F42 Change Proposal: ibus-speech-to-text (self-contained)

ibus-speech-to-text

This is a proposed Change for Fedora Linux.
This document represents a proposed Change. As part of the Changes process, proposals are publicly announced in order to receive community feedback. This proposal will only be implemented if approved by the Fedora Engineering Steering Committee.

Wiki
Announced

:link: Summary

ibus-speech-to-text will provide voice dictation capabilities to any application supporting IBus input methods in Fedora Linux 42, using VOSK for local voice recognition.

:link: Owner

:link: Detailed Description

  • ibus-speech-to-text provides a new input method that enables voice dictation in any application supporting IBus
  • Uses VOSK for local voice recognition, not requiring internet connectivity
  • Supports multiple languages through downloadable voice recognition models
  • Includes a setup tool built with GTK 4 and libadwaita for model management and configuration

:link: Feedback

:link: Benefit to Fedora

This package will bring several benefits to Fedora:

  • Provides accessibility improvements through voice input capabilities
  • Offers offline voice recognition, preserving user privacy
  • Integrates seamlessly with existing IBus infrastructure
  • Supports multiple languages through downloadable models
  • Enhances user productivity through voice commands

:link: Scope

  • Proposal owners:

    • Package ibus-speech-to-text (review) [done]
    • Package dependencies: gst-vosk (bz) and vosk-api (bz) [done]
  • Other developers: Parag Nemade

  • Release engineering: #Releng issue number

  • Policies and guidelines: N/A (not needed for this Change)

  • Trademark approval: N/A (not needed for this Change)

  • Alignment with the Fedora Strategy:

:link: Upgrade/compatibility impact

:link: Early Testing (Optional)

Do you require ‘QA Blueprint’ support?

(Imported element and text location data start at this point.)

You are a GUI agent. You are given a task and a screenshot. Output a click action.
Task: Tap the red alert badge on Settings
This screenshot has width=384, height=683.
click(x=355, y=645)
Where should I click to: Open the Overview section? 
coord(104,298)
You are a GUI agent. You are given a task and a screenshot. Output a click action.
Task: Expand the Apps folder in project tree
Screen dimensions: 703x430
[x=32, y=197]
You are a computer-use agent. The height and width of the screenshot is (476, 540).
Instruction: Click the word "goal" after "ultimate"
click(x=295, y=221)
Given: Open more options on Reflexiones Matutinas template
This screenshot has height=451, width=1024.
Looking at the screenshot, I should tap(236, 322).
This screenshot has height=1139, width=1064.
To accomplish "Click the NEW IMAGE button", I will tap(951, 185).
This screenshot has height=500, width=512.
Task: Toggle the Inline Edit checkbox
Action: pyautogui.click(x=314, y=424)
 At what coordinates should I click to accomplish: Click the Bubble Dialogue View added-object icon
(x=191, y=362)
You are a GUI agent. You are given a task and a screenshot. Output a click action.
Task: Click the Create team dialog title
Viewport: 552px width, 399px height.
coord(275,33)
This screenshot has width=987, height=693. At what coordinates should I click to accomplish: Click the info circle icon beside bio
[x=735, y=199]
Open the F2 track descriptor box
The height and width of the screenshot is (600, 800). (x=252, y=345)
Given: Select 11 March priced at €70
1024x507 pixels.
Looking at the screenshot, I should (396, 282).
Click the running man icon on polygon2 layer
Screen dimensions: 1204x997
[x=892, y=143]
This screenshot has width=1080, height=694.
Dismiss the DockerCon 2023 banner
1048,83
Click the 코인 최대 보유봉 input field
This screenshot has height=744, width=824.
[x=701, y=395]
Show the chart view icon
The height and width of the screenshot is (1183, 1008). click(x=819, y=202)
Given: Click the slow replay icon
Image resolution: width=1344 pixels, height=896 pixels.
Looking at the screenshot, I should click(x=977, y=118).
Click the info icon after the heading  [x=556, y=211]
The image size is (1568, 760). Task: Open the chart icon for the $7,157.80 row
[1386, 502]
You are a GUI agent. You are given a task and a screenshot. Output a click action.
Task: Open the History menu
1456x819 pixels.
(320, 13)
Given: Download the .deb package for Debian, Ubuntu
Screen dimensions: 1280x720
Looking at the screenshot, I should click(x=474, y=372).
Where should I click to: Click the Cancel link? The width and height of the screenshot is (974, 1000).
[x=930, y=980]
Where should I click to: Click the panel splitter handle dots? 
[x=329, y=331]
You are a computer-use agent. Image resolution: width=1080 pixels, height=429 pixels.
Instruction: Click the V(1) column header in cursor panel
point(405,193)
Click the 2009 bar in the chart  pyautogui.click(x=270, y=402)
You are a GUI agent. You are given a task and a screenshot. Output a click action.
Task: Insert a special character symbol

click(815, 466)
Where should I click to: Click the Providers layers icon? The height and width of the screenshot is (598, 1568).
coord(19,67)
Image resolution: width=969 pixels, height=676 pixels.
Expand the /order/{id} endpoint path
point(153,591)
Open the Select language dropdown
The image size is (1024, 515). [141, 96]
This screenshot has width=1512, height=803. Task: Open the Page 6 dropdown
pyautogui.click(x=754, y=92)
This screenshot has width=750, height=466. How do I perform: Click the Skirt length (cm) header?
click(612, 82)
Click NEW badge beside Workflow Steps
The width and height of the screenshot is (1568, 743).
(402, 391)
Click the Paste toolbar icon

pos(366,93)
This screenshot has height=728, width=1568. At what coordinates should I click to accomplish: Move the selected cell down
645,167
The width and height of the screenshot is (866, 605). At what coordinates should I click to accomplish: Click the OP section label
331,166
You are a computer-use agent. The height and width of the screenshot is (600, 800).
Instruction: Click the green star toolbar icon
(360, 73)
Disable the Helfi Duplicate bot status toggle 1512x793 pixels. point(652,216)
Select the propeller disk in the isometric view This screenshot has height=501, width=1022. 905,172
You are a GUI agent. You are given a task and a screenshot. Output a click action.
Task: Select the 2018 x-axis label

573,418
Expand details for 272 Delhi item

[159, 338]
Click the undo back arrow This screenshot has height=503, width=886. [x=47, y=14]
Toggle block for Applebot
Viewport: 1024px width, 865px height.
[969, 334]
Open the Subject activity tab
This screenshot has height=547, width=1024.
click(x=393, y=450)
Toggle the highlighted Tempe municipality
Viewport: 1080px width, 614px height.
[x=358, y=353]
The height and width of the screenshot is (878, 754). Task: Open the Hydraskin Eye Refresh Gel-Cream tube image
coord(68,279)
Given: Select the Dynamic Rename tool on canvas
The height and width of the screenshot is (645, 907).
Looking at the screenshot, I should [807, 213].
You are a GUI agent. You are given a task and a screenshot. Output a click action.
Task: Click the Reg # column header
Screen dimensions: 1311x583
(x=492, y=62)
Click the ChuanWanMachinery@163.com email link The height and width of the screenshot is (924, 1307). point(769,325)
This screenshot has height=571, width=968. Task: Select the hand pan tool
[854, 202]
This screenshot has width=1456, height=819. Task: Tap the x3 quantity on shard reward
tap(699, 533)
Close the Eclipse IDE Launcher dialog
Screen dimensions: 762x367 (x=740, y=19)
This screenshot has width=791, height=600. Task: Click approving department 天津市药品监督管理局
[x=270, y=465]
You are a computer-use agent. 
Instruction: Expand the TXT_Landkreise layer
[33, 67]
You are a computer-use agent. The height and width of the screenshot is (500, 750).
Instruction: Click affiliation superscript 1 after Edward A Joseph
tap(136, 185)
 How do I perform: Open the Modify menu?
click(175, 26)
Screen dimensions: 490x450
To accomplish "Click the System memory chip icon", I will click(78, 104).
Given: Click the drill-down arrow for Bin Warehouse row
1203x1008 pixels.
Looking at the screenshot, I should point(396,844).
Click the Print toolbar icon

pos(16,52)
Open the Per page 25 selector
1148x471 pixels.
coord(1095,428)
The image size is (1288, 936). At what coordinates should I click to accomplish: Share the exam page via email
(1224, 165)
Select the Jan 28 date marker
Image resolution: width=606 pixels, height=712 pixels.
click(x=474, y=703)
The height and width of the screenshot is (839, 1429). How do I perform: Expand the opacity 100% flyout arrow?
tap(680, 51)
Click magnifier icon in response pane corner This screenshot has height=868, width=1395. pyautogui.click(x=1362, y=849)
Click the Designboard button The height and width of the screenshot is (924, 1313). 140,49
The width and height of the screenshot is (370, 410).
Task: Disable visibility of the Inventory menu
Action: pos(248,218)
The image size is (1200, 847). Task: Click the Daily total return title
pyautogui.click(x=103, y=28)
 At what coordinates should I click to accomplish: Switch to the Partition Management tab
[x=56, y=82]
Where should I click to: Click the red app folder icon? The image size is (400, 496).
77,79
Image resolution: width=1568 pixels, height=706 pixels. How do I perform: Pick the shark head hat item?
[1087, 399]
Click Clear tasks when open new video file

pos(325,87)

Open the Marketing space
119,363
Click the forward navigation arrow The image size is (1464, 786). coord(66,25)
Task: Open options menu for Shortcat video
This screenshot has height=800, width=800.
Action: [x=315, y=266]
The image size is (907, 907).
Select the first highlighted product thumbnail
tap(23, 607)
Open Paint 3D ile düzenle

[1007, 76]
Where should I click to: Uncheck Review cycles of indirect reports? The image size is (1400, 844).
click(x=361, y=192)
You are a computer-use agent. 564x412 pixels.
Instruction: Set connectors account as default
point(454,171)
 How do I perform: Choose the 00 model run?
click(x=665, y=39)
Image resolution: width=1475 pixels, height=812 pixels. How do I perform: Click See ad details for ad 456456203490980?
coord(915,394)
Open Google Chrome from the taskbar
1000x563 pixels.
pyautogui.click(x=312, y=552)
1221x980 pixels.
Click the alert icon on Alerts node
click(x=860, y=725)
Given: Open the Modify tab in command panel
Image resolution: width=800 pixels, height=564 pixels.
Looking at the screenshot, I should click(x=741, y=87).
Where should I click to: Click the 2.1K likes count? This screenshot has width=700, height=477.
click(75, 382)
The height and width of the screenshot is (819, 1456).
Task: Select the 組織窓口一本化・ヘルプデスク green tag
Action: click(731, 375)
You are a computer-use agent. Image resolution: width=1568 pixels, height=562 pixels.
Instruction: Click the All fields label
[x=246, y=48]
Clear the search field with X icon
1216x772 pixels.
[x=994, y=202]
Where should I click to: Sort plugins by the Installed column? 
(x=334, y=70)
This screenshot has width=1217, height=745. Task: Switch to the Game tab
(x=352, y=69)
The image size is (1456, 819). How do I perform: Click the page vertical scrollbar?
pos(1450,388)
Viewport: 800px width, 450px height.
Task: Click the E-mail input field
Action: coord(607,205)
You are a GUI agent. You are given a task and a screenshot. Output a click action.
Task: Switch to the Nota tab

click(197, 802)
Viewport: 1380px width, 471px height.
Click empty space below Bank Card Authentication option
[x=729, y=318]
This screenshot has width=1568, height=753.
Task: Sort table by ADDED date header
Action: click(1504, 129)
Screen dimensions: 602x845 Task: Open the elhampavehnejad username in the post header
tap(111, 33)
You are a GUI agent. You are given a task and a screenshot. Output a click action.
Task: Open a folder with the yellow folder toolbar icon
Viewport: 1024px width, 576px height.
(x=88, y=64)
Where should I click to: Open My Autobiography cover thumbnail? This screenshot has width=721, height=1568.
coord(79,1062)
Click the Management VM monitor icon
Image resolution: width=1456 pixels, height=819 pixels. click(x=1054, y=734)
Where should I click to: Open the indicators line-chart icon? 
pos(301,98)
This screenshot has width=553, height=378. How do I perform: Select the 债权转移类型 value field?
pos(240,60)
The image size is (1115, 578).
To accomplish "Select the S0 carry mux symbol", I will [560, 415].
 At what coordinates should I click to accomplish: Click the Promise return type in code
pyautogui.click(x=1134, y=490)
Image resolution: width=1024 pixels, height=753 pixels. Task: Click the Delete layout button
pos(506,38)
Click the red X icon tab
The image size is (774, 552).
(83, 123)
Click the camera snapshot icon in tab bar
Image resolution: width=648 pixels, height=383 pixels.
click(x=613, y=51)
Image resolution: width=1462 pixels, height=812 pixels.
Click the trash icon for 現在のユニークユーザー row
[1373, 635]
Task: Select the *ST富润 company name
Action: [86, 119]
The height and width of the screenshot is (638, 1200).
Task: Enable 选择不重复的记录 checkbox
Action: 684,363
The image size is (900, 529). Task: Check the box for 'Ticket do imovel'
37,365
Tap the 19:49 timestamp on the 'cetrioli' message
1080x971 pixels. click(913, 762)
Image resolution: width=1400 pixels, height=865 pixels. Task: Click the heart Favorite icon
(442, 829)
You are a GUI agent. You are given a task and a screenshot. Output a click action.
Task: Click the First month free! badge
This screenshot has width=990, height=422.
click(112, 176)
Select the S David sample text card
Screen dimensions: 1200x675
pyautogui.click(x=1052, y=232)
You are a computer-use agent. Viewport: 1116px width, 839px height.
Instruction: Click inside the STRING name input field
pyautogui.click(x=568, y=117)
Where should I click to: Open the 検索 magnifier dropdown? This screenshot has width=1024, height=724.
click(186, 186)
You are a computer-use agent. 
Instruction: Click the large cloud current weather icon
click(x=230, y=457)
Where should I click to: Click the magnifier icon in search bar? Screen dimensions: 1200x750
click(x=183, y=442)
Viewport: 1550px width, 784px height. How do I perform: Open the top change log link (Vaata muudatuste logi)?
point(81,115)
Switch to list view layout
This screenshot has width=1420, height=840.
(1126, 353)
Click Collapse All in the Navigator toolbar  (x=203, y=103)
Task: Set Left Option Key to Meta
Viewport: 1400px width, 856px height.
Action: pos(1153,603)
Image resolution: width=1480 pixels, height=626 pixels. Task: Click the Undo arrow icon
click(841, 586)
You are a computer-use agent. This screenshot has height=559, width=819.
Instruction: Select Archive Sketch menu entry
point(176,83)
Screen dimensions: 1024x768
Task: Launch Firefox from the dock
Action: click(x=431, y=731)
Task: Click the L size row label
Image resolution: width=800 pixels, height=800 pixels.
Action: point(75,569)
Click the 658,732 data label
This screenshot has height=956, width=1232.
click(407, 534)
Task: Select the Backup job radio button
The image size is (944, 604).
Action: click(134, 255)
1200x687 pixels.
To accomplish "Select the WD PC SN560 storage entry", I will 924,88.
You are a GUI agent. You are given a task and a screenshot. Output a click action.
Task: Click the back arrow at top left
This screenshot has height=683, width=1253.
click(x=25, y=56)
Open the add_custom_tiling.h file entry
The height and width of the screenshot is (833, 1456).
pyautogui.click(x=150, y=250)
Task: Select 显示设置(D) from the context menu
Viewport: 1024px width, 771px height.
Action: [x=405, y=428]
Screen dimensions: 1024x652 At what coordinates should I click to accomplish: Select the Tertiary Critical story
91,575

N

:link: How To Test

:link: Functionality Test

  1. Install required packages:sudo dnf install ibus-speech-to-text

  2. Restart IBus using ibus restart command

  3. Add Speech To Text in input sources

  4. Launch the IBus STT Setup tool from the preferences for a configuration and to download a language model

  5. Open a text editor

  6. This Input Method can also be enabled and disabled with the default shortcut (“Win + Space”) used to switch between IBus Input Methods

:link: User Experience

Users will be able to:

  • Dictate text in any application supporting IBus
  • Switch between typing and voice input easily
  • Manage language models through a modern IBus STT Setup tool

:link: Dependencies

:link: Contingency Plan

  • Contingency mechanism: Remove the package
  • Contingency deadline: N/A
  • Blocks release? N/A

:link: Documentation

:link: Release Notes

ibus-speech-to-text has been added to Fedora

Last edited by @amoloney 2025-01-23T20:13:03Z

Last edited by @amoloney 2025-01-23T20:13:03Z

2 Likes

How do you feel about the proposal as written?

  • Strongly in favor
  • In favor, with reservations
  • Neutral
  • Opposed, but could be convinced
  • Strongly opposed
0 voters

If you are in favor but have reservations, or are opposed but something could change your mind, please explain in a reply.

We want everyone to be heard, but many posts repeating the same thing actually makes that harder. If you have something new to say, please say it. If, instead, you find someone has already covered what you’d like to express, please simply give that post a :heart: instead of reiterating. You can even do this by email, by replying with the heart emoji or just “+1”. This will make long topics easier to follow.

Please note that this is an advisory “straw poll” meant to gauge sentiment. It isn’t a vote or a scientific survey. See About the Change Proposals category for more about the Change Process and moderation policy.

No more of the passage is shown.